[Extracted data entries]
>>>

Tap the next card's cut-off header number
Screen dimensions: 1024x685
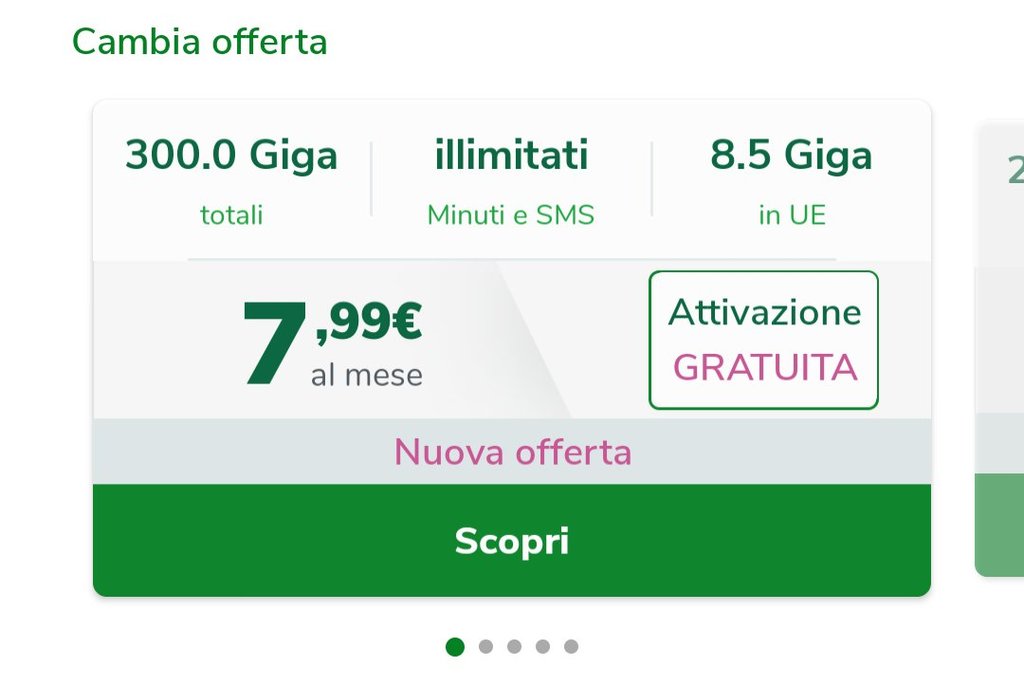1015,170
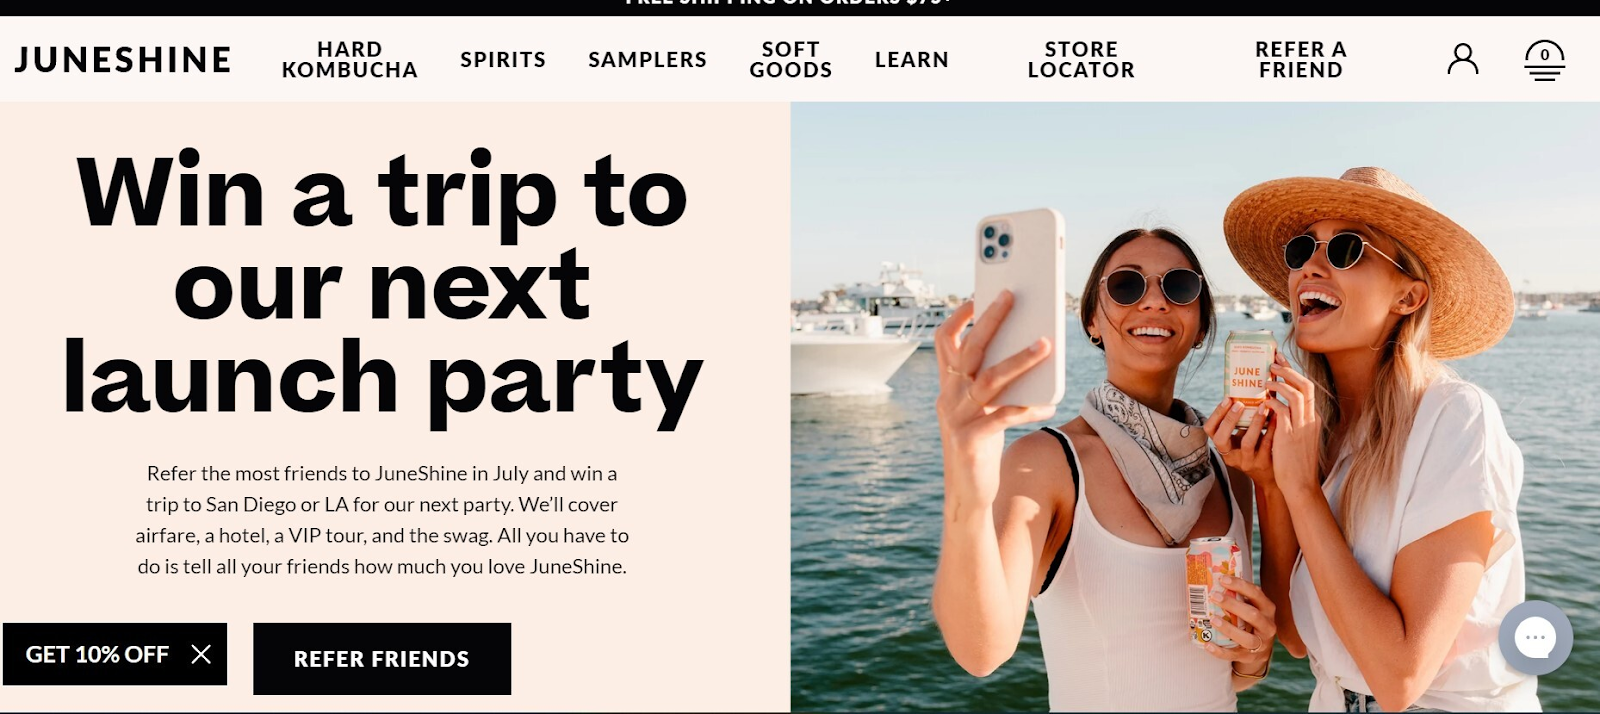Click the Win a trip headline
Image resolution: width=1600 pixels, height=714 pixels.
382,286
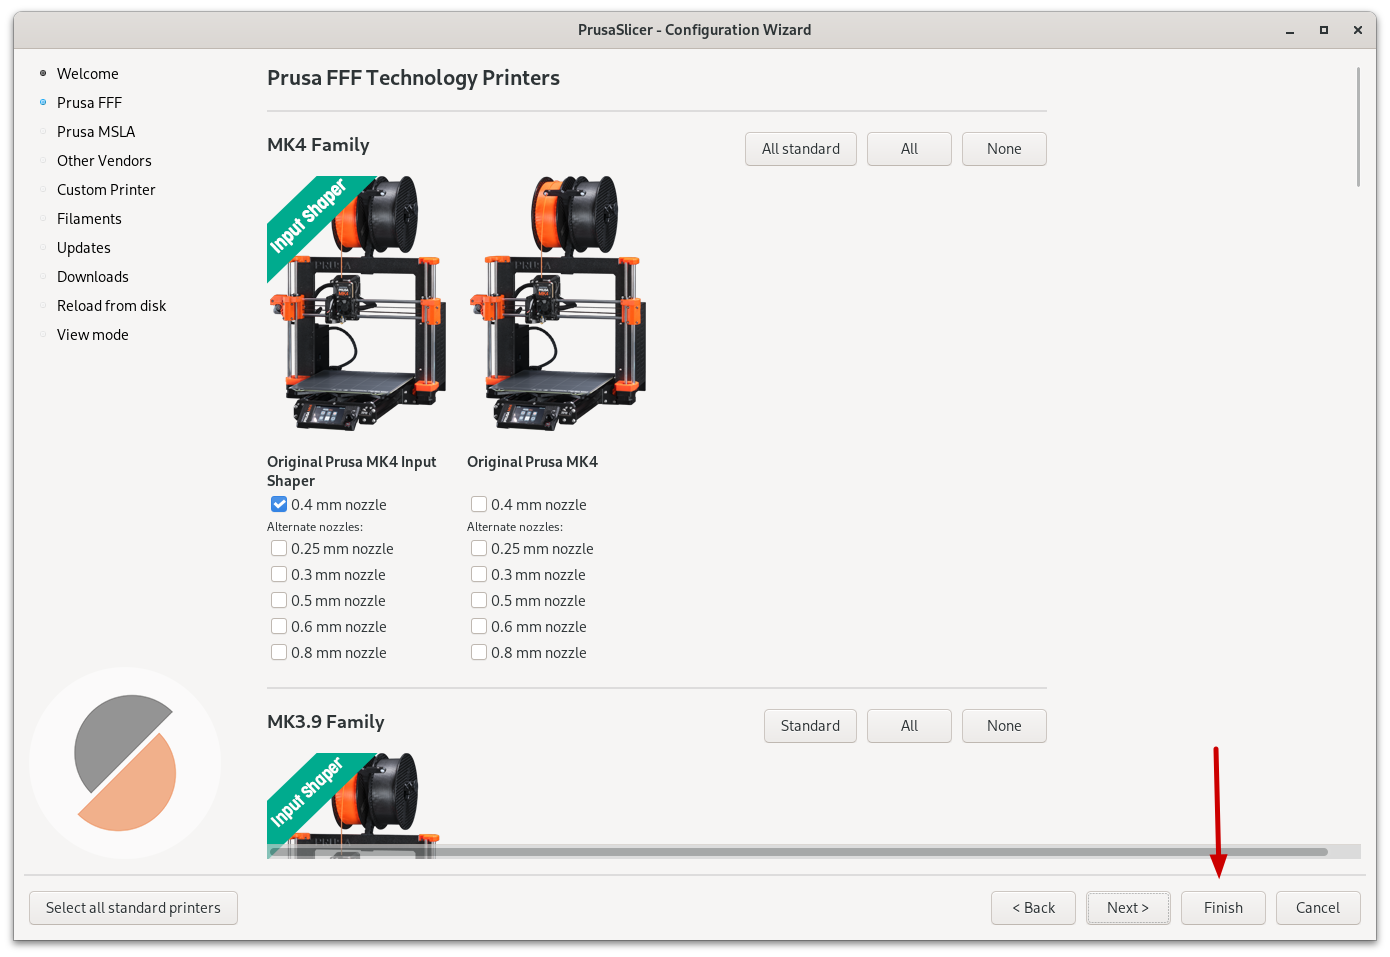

<<<

*Required work*.
Express the lines above as a Markdown table with the columns Row and Line, numbering each line and omitting any blank ones. Leave the pictures out of the answer.

*Answer to this problem*.
| Row | Line |
|---|---|
| 1 | Tap the next card's cut-off header number |
| 2 | Screen dimensions: 1024x685 |
| 3 | 1015,170 |
| 4 | Click the Win a trip headline |
| 5 | Image resolution: width=1600 pixels, height=714 pixels. |
| 6 | 382,286 |